Aangeleverd fragment:
Of het nu een printer, beveiligingscamera of lamp is, IoT-apparatuur die rechtstreeks met internet is verbonden vormt een gewild doelwit voor cybercriminelen. Het Internet of Things (IoT) is toenemend zorgenkindje, want veel apparatuur blijkt kwetsbaar.
Onlangs publiceerde De Volkskrant een artikel over de gevaren waaraan we worden blootgesteld. Een onveilige deurbel of camera kan als loopjongen fungeren voor criminele organisaties, zo stelde het dagblad. Een team van de TU Delft onder leiding van security researcher Carlos Hernandez-Ganan onderzocht in opdracht van het ministerie van Economische Zaken welke apparaten in huis onveilig zijn.

Verstrekte informatie:
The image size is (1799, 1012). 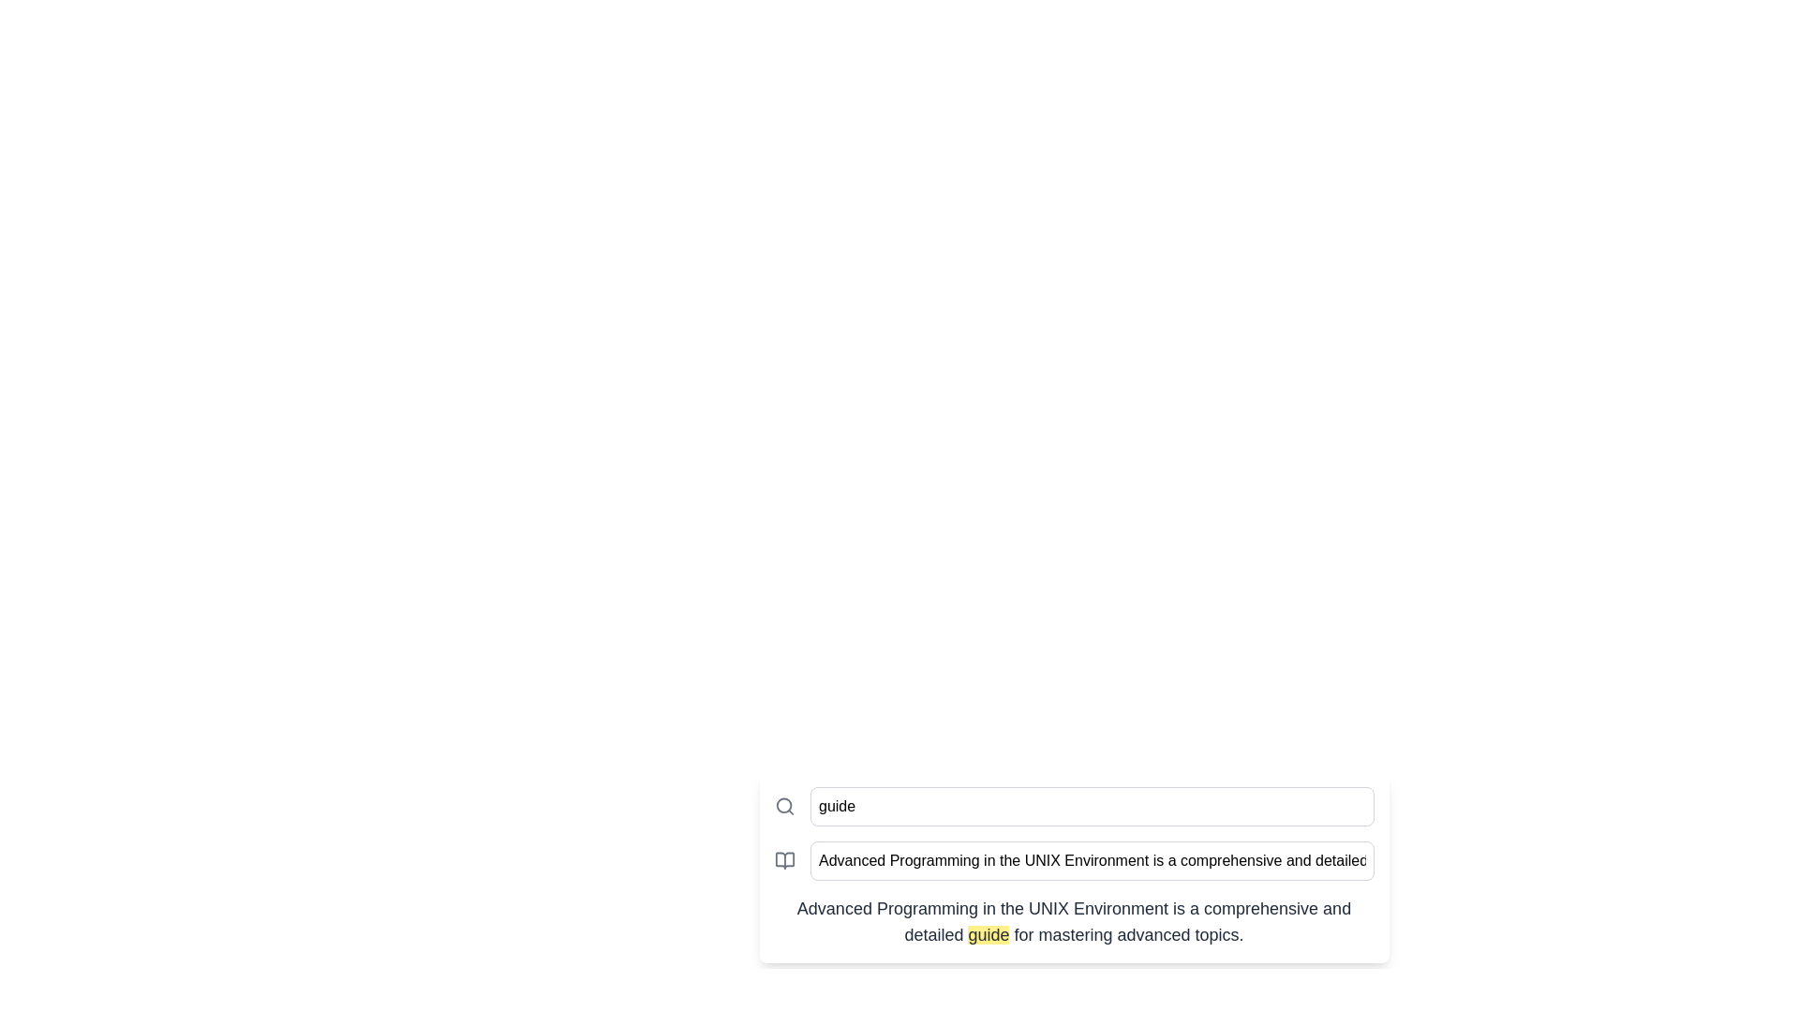 What do you see at coordinates (783, 805) in the screenshot?
I see `the circular part of the magnifying glass icon used for search, located near the top-left corner of the user interface` at bounding box center [783, 805].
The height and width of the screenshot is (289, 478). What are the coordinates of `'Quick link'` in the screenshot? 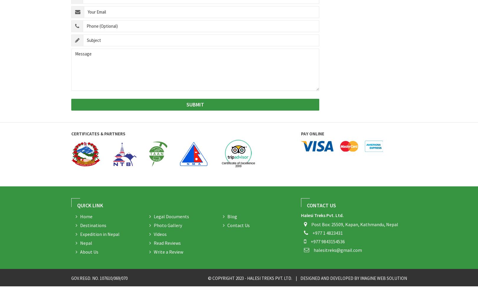 It's located at (90, 205).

Probleembeschrijving:
Beantwoord de volgende vragen op basis van het fragment over IoT-beveiliging:
1. Welke drie soorten IoT-apparatuur noemt de openingszin?
2. Welk dagblad publiceerde het artikel over de gevaren van onveilige apparatuur?
3. In opdracht van welk ministerie onderzocht het team van de TU Delft welke apparaten in huis onveilig zijn?

Uitvoer taak:
1. Een printer, een beveiligingscamera en een lamp.
2. De Volkskrant.
3. Het ministerie van Economische Zaken.